管楽器調律師和田守弘さん来校

リペアとは違う…管楽器の調律って??

新型コロナウイルスが猛威を振るっておりますが、皆さまいかがお過ごしでしょうか?定期演奏会も延期となってしまい、本校も休校中で部活動ができない日々が続いています。

ですが部活はストップしても準備を止めていてはいけない!ということで、今使っている楽器・この春から金光大阪で吹奏楽をしようと考えている新入生に使ってもらう楽器をメンテナンスをかけることにしていました。

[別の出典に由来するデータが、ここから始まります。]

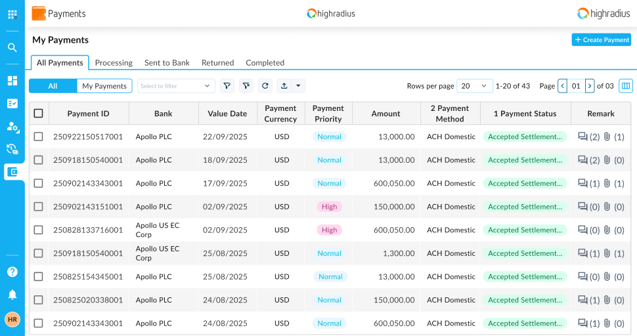Expand the Rows per page dropdown

(474, 86)
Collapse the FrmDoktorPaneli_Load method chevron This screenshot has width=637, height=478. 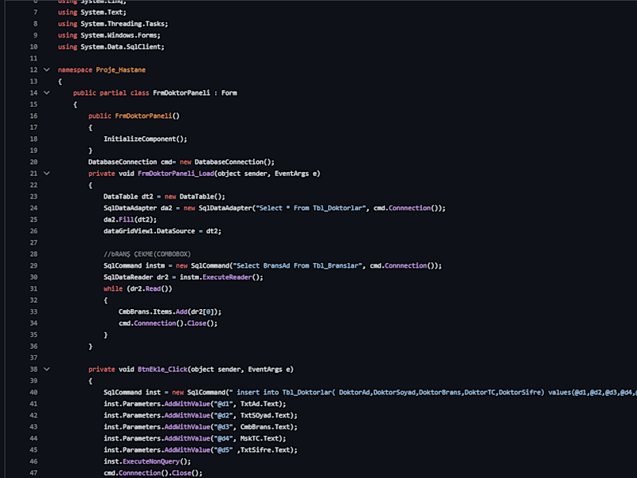coord(47,173)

物理的な消耗箇所や凹みなどのリペアは昨年度から相当数直してきたのですが、本校は歴史あるクラブでもあるため、生産されてからかなり時間の経過している楽器も保有しており、直しても直しても音色が復活しないもの・音程や音のツボがずれてしまっている楽器が正直言ってたくさんありました。頭を抱えていたのですが、そこで素晴らしい方と出会うことができました。

管楽器調律師 和田守弘さん

現在、日本で唯一の管楽器調律師として、日本中のプロフェッショナル奏者やオーケストラの楽器を調律している和田守弘さんです。個人で日本中を飛び回って各地で調律をされる多忙な中、なんと4日間に渡って朝から晩まで本校の管楽器をたくさん調律していただきました。

管楽器の調律

調律というと、一般的には楽器の音程を整える作業を言います。「管楽器の調律」というのは、正直言って最初はピンときていなかったのですが、金属で作られた金管楽器や、木管楽器の金属パーツ部分に熱を加えることで金属の分子を整え、部分的に集中しているストレスを解放することを指すそうです。(和田さん、合ってますよね?)

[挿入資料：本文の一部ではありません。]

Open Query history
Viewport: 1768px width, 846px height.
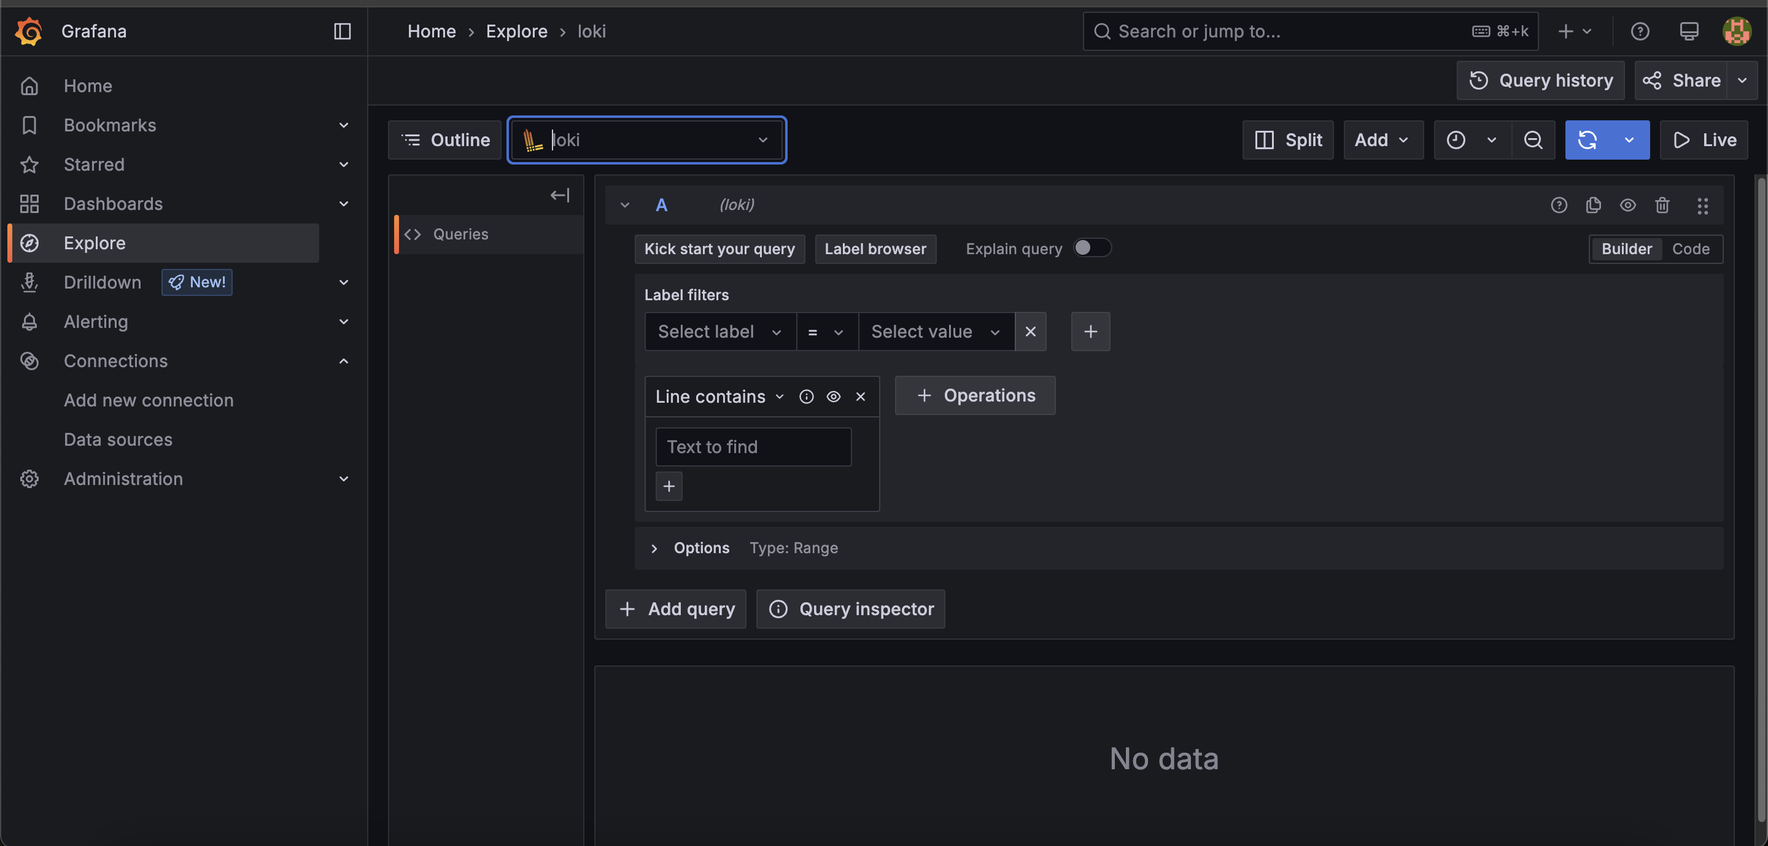(x=1540, y=80)
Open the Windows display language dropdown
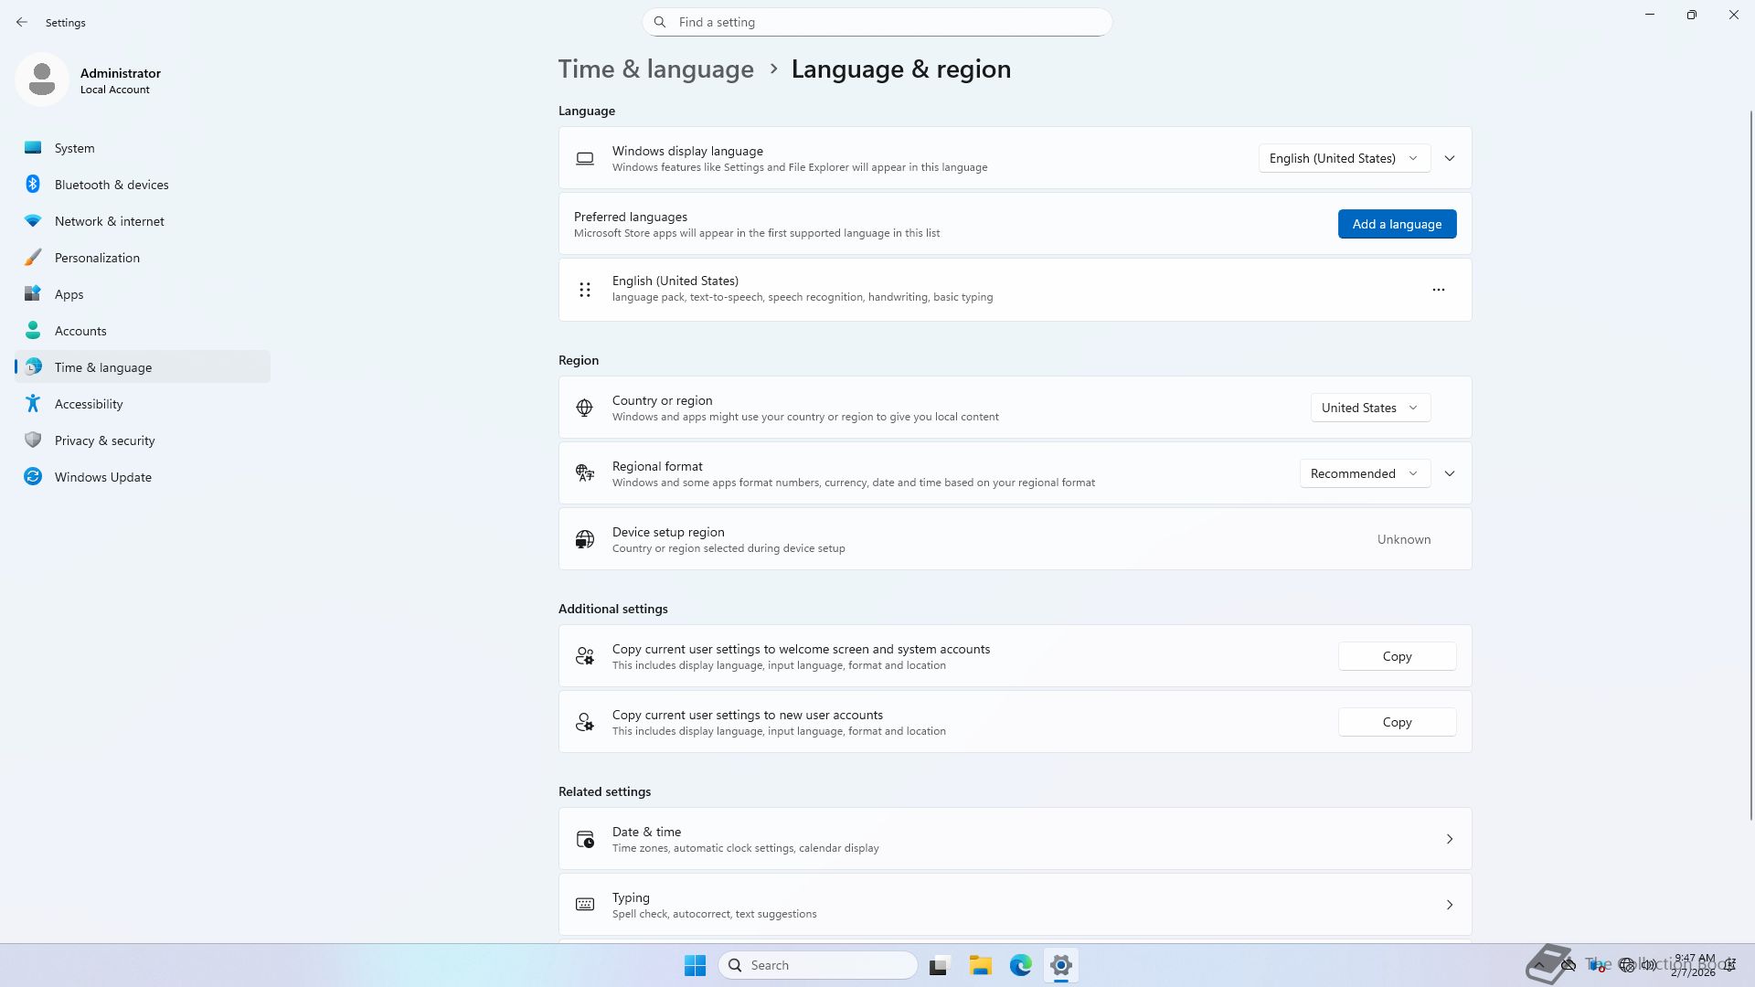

写真では分かりにくいのですが、楽器をバーナーであぶります。結構衝撃的な光景でした。ちなみに焦げたり、変色したりすることはありません。

調律の効果は…

今回はせっかくの機会のため、より細かな部分まで調整をかけたかったため、吹奏楽部のレッスンの先生たちにも調律作業に立ち会っていただき、実際に試奏を繰り返しながらの調律作業を行ったのですが、顧問も先生方もびっくり!!とっても素晴らしい効果を得ることができました。楽器の個体差がなくなり、楽器の設計者が考えた通りの音というか、本来出るべき音がでます。4日間経ってもまだ興奮しています。。。

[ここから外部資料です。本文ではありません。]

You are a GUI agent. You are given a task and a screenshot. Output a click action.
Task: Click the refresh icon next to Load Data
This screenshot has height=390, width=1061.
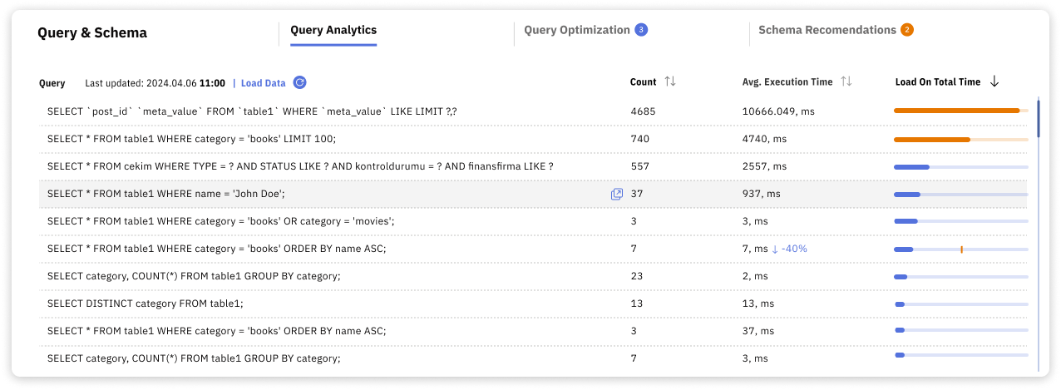[300, 82]
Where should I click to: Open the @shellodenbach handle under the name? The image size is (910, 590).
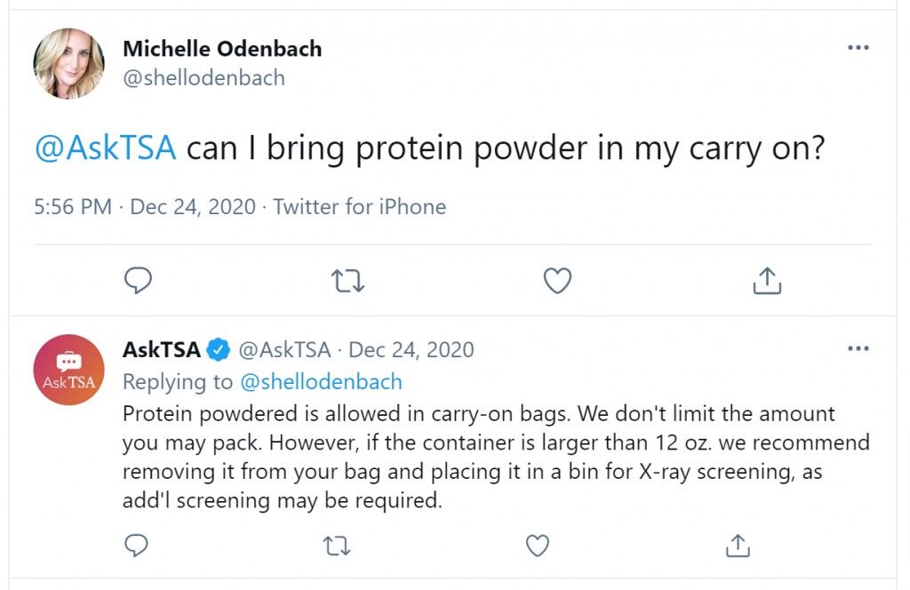pyautogui.click(x=204, y=77)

諦めるしかないのかなぁと考えていた古い楽器たちも、まるで購入したばかりの頃のような音がします。

調律を終えて

金光大阪には「人・物・時間を大切に」という教えがあります。今回の調律作業によって、改めて物を大切にすることの大切さがわかりました。もちろん、新しい楽器を導入することが必要な場面もありますが、今回の調律や日々のリペアで先輩たちが大切に扱ってきたたくさんの楽器を大切に受け継いでいます。今ある楽器、一緒に奏でる仲間、日々の活動などどれをとっても大切にしないといけないですね。

本当にたくさんの楽器を蘇らせていただきました!しかし、実はまだ今回調律が完了したのはすべての保有楽器の約3割ほどなのです。。。まもなく新年度を迎えますが、次年度も和田さんには継続的に調律をお願いしています!素敵な出会いに感謝!